WORK ORDER - Copy the records below character for character.
┏━━
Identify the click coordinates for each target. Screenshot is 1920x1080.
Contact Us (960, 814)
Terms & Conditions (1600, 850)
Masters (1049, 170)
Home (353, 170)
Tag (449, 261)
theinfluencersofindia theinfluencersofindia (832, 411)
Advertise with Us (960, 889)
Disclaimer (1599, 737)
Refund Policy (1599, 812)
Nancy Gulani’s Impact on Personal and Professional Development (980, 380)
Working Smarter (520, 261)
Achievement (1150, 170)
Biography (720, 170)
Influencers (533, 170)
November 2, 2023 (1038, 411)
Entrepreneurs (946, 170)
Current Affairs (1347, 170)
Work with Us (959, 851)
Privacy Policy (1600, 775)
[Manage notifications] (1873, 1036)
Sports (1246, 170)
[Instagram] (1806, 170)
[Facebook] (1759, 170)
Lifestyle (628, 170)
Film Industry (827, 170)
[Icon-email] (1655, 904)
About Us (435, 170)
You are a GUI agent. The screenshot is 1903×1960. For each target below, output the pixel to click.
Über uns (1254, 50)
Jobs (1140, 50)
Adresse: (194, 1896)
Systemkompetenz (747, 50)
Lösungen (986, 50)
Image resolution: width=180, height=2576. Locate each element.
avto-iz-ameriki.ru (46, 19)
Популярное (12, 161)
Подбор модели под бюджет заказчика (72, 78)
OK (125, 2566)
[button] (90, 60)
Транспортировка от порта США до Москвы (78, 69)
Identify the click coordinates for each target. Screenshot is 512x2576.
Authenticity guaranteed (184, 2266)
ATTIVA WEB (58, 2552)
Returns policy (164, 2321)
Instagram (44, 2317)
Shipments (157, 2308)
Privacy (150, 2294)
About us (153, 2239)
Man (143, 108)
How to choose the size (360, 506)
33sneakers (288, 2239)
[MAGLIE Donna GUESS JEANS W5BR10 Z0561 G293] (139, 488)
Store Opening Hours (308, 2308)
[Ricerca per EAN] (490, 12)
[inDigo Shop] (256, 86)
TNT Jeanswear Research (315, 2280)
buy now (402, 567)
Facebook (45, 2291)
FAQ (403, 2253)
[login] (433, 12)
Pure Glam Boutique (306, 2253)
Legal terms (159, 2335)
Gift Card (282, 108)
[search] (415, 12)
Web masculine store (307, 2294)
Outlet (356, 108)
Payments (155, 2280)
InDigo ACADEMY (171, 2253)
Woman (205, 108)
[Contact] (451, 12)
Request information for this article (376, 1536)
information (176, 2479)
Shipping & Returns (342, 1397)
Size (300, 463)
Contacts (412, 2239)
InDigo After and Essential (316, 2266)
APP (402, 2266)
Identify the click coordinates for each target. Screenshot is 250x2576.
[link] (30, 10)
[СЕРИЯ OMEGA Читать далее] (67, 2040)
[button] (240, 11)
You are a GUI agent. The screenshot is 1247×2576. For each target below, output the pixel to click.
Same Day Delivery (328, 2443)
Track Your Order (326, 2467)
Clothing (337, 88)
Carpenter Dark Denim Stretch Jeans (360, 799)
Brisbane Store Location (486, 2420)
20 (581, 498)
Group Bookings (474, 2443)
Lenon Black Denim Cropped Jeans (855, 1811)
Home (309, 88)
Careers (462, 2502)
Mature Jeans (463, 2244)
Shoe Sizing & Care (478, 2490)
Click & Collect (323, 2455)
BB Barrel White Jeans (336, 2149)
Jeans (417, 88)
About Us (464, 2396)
┗━━
RESPONSE TO THE TASK -
Identify the click coordinates for each target. Screenshot is 1920x1080.
Contact Us (960, 814)
Terms & Conditions (1600, 850)
Masters (1049, 170)
Home (353, 170)
Tag (449, 261)
theinfluencersofindia theinfluencersofindia (832, 411)
Advertise with Us (960, 889)
Disclaimer (1599, 737)
Refund Policy (1599, 812)
Nancy Gulani’s Impact on Personal and Professional Development (980, 380)
Working Smarter (520, 261)
Achievement (1150, 170)
Biography (720, 170)
Influencers (533, 170)
November 2, 2023 (1038, 411)
Entrepreneurs (946, 170)
Current Affairs (1347, 170)
Work with Us (959, 851)
Privacy Policy (1600, 775)
[Manage notifications] (1873, 1036)
Sports (1246, 170)
[Instagram] (1806, 170)
[Facebook] (1759, 170)
Lifestyle (628, 170)
Film Industry (827, 170)
[Icon-email] (1655, 904)
About Us (435, 170)
You are a GUI agent. The screenshot is 1903×1960. For each target below, output the pixel to click.
Über uns (1254, 50)
Jobs (1140, 50)
Adresse: (194, 1896)
Systemkompetenz (747, 50)
Lösungen (986, 50)
Image resolution: width=180, height=2576. Locate each element.
avto-iz-ameriki.ru (46, 19)
Популярное (12, 161)
Подбор модели под бюджет заказчика (72, 78)
OK (125, 2566)
[button] (90, 60)
Транспортировка от порта США до Москвы (78, 69)
Identify the click coordinates for each target. Screenshot is 512x2576.
Authenticity guaranteed (184, 2266)
ATTIVA WEB (58, 2552)
Returns policy (164, 2321)
Instagram (44, 2317)
Shipments (157, 2308)
Privacy (150, 2294)
About us (153, 2239)
Man (143, 108)
How to choose the size (360, 506)
33sneakers (288, 2239)
[MAGLIE Donna GUESS JEANS W5BR10 Z0561 G293] (139, 488)
Store Opening Hours (308, 2308)
[Ricerca per EAN] (490, 12)
[inDigo Shop] (256, 86)
TNT Jeanswear Research (315, 2280)
buy now (402, 567)
Facebook (45, 2291)
FAQ (403, 2253)
[login] (433, 12)
Pure Glam Boutique (306, 2253)
Legal terms (159, 2335)
Gift Card (282, 108)
[search] (415, 12)
Web masculine store (307, 2294)
Outlet (356, 108)
Payments (155, 2280)
InDigo ACADEMY (171, 2253)
Woman (205, 108)
[Contact] (451, 12)
Request information for this article (376, 1536)
information (176, 2479)
Shipping & Returns (342, 1397)
Size (300, 463)
Contacts (412, 2239)
InDigo After and Essential (316, 2266)
APP (402, 2266)
Identify the click coordinates for each target. Screenshot is 250x2576.
[link] (30, 10)
[СЕРИЯ OMEGA Читать далее] (67, 2040)
[button] (240, 11)
You are a GUI agent. The screenshot is 1247×2576. For each target below, output the pixel to click.
Same Day Delivery (328, 2443)
Track Your Order (326, 2467)
Clothing (337, 88)
Carpenter Dark Denim Stretch Jeans (360, 799)
Brisbane Store Location (486, 2420)
20 (581, 498)
Group Bookings (474, 2443)
Lenon Black Denim Cropped Jeans (855, 1811)
Home (309, 88)
Careers (462, 2502)
Mature Jeans (463, 2244)
Shoe Sizing & Care (478, 2490)
Click & Collect (323, 2455)
BB Barrel White Jeans (336, 2149)
Jeans (417, 88)
About Us (464, 2396)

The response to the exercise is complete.